The Appellate Court rejected this argument.
The appellate court found that documents generated for the use after the peer review committee was convened were protected under the Act, but the documents prepared by the liaison prior to convening the peer review committee were not.
The Second District held:
- [T]he Medical Studies Act cannot be used to conceal relevant evidence that was created before a quality-assurance committee or its designee authorized an investigation into a specific incident.

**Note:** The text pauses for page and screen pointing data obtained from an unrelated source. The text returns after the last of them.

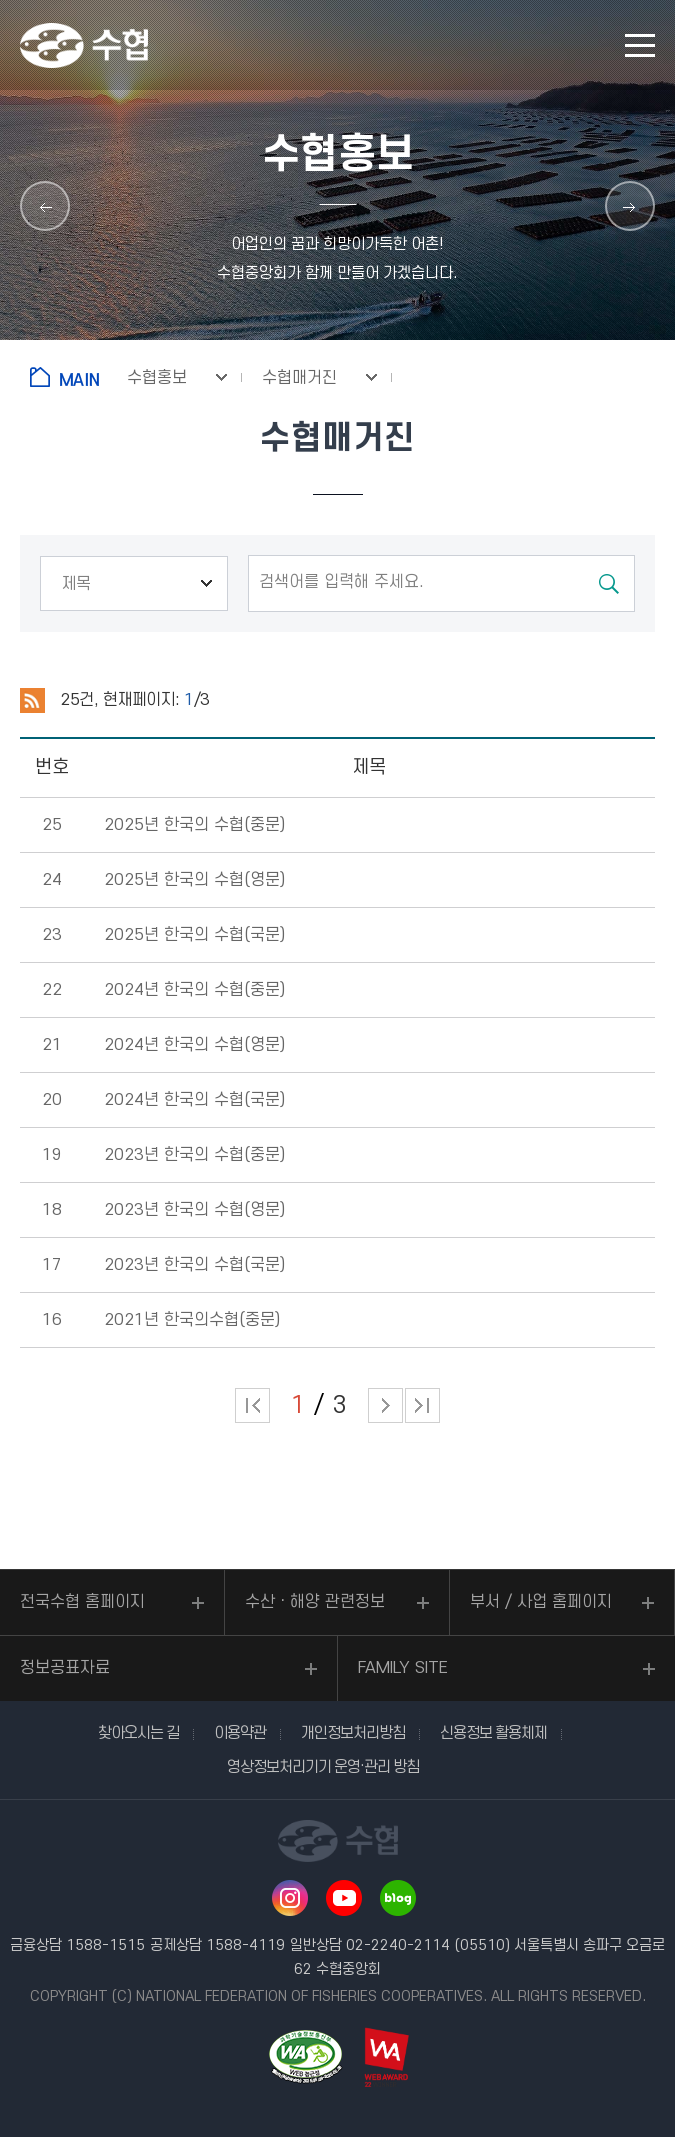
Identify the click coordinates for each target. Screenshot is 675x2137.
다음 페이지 (385, 1405)
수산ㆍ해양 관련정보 (315, 1602)
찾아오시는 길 (138, 1733)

In another case this year, the opposite result occurred. Earlier this year, the First District extended the protection to notes that were part of the first step into a formal peer review. In Eid v. Loyola Univ. Med. Ctr., 2017 IL App (1st) 143967. In Eid, information generated for use by a hospital peer-review committee was privileged where a committee designee, pursuant to his authority under hospital bylaws, began an investigation of a patient's treatment and instructed another committee member to collect information.

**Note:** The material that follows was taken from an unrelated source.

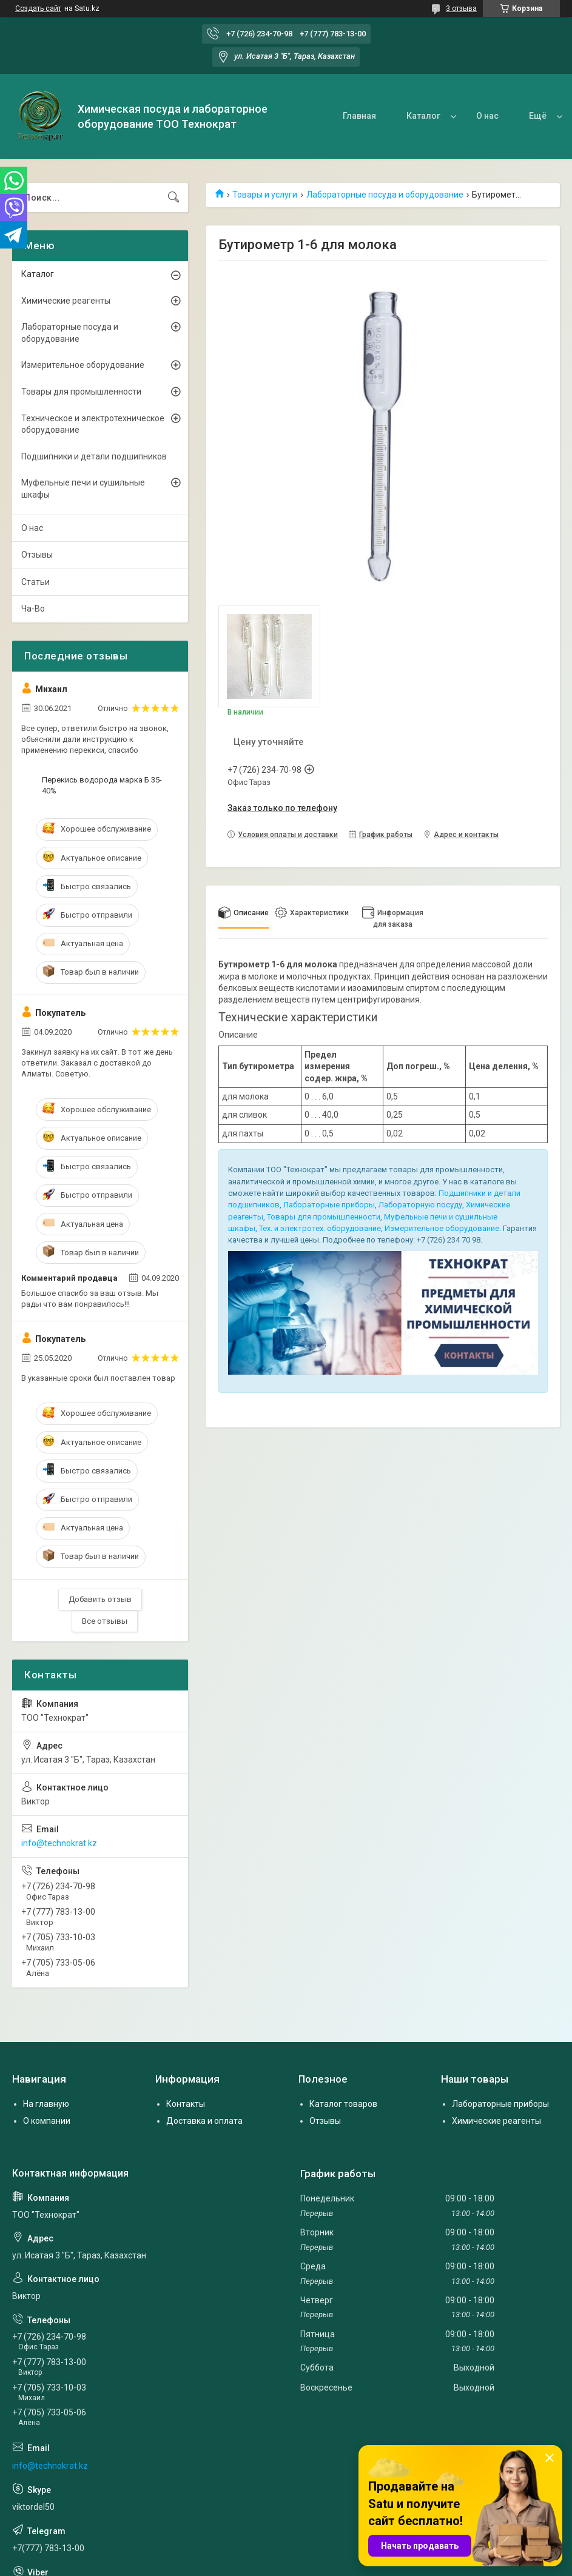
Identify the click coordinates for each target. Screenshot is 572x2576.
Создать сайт (38, 8)
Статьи (35, 582)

Specifically, after a child died following surgery, the hospital's risk manager, who was also a member of the peer-review committee, began contacting individuals to preserve records. She also contacted the chair of the peer-review committee who instructed her to investigate the incident on the committee's behalf from a quality perspective. The chair averred that the committee directed and empowered individuals to assemble information about incidents and to report the information back to the committee for its use in evaluating and improving the quality of patient care. The risk manager, he further averred, was such a designee in this instance.

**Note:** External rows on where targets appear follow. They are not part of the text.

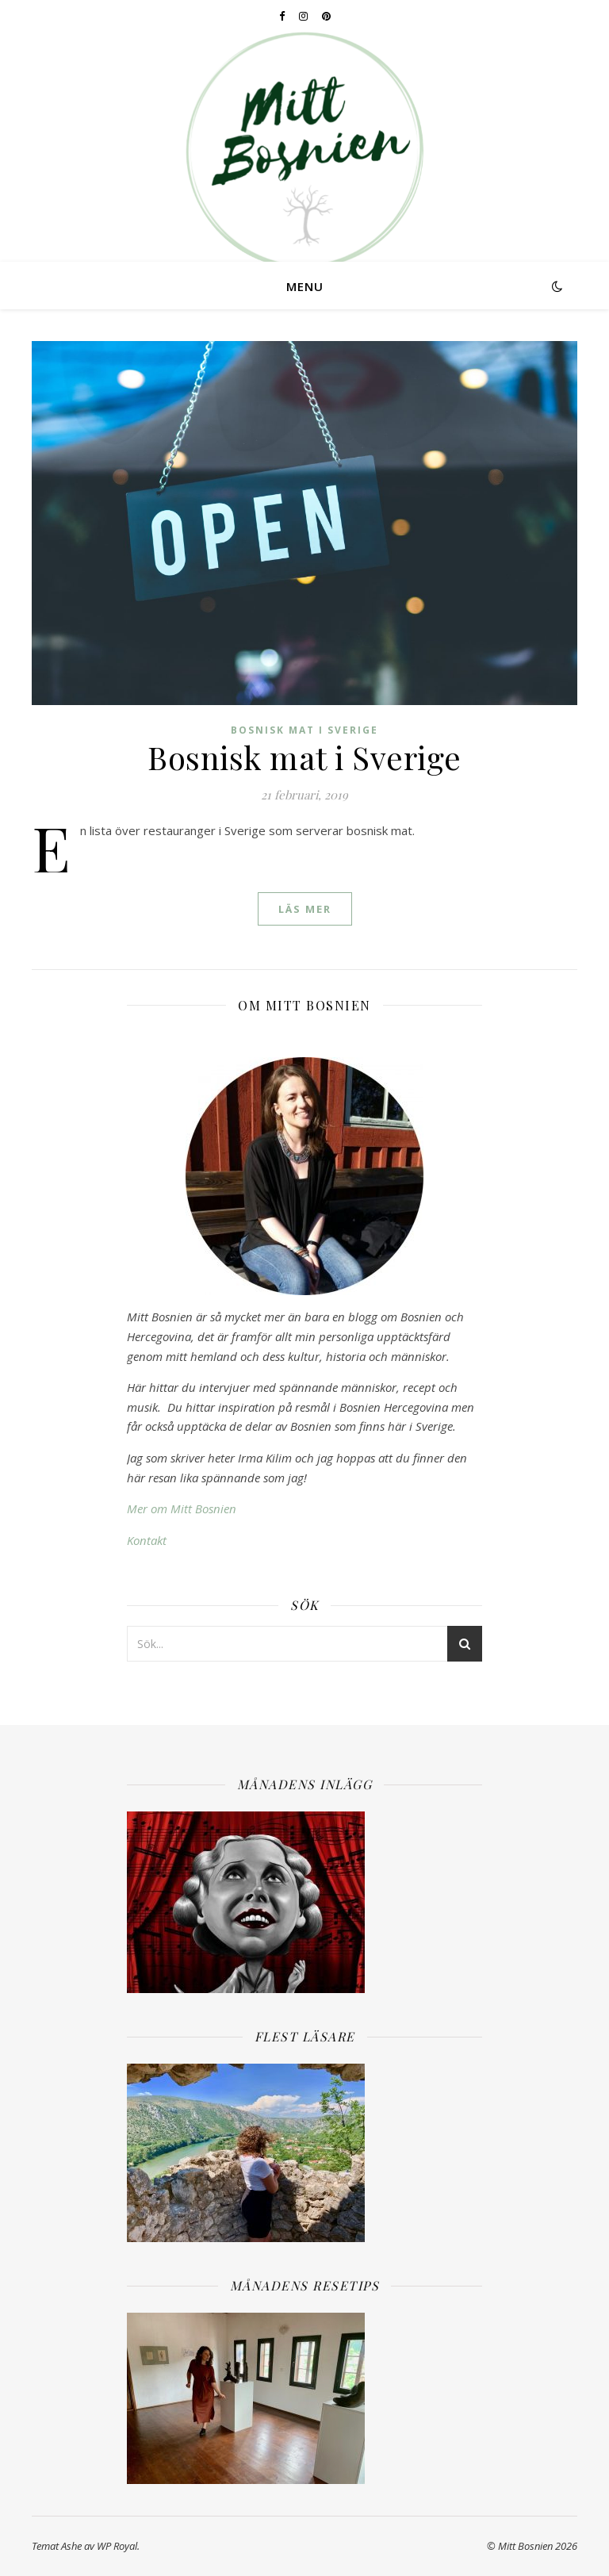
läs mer (304, 909)
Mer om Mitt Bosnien (181, 1508)
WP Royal (117, 2546)
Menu (305, 286)
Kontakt (147, 1540)
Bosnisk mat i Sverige (304, 730)
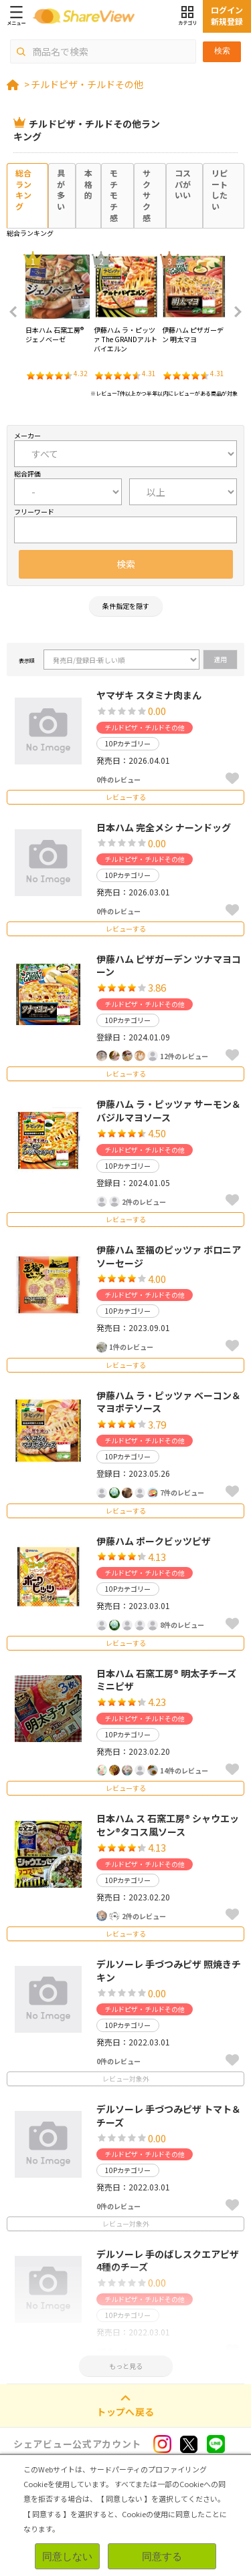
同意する (162, 2556)
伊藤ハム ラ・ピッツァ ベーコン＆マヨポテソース (168, 1402)
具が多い (61, 189)
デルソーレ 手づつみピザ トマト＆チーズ (168, 2115)
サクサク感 (147, 195)
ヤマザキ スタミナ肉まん (148, 695)
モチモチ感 (114, 195)
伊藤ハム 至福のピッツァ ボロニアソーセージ (168, 1256)
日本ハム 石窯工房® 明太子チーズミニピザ (166, 1680)
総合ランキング (23, 189)
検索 (222, 50)
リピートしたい (220, 189)
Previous (17, 312)
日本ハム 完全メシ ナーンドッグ (163, 827)
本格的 (88, 184)
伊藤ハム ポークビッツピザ (153, 1541)
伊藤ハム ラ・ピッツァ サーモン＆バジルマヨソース (168, 1110)
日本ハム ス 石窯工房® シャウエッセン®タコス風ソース (167, 1825)
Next (233, 312)
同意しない (67, 2556)
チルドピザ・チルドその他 (87, 84)
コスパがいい (183, 184)
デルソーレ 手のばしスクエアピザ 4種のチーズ (167, 2260)
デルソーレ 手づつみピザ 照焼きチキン (168, 1970)
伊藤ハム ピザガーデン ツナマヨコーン (168, 965)
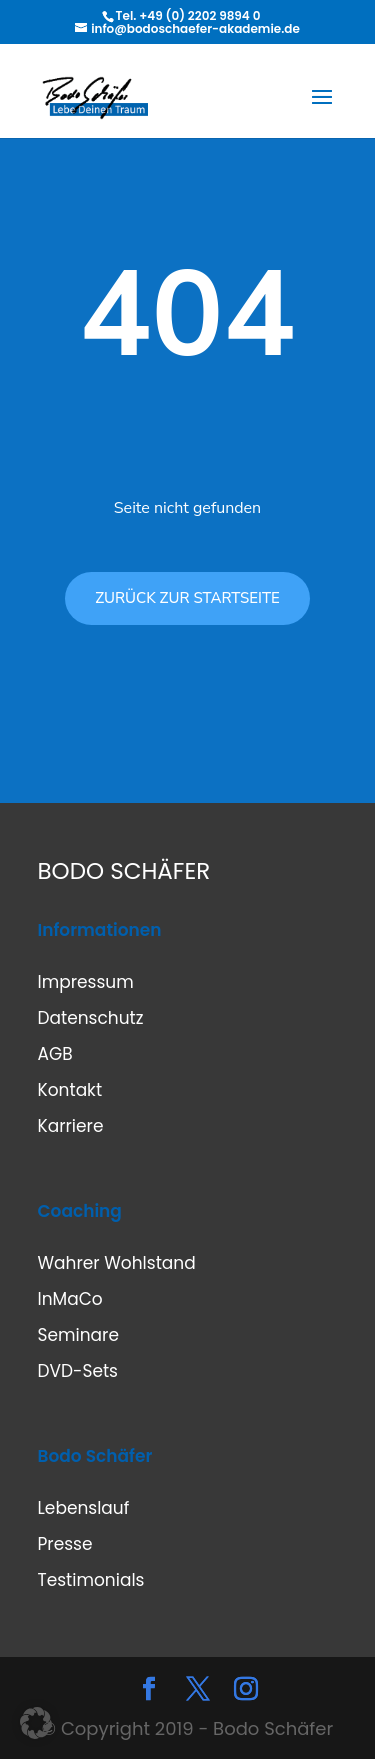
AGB (55, 1054)
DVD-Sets (78, 1371)
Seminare (78, 1335)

In Eid, the First District upheld the trial court's finding that the privilege applied to documents generated by the risk manager after she obtained the chair's directive on the committee's behalf. The Court noted that the 1995 amendment to the Medical Studies Act provided that "'designees'" could create or generate information covered by the statute. Thus, if the risk manager and the chair were designees under the Medical Studies Act, the documents were privileged. Id. In assessing this question, the court rejected the plaintiffs' argument that the privilege does not apply to information generated before the peer-review committee, acting as a whole, either becomes aware of an incident or is engaged in the peer-review process.
The primary difference between the outcome in Grosshuesch and Eid was that in Grosshuesch the documents were generated by the liaison prior the formal institution of a peer review committee whereas in Eid, the documents were generated after the risk manager had obtained the chair's directive on the peer review committee's behalf.
The lesson of Grosshuesch is that simply having a policy to institute a peer review committee may not be enough to extend the protections granted under the Medical Studies Act. The protection may only extend to those documents generated as a result of a proper peer and quality control committee review. It is important to note that the Medical Studies Act does not prevent the Patient’s medical records from being admissible in evidence even where the medical records are created following the institution of a peer review committee. The Medical Studies Act only applies to records prepared as part of a peer review and quality control committee.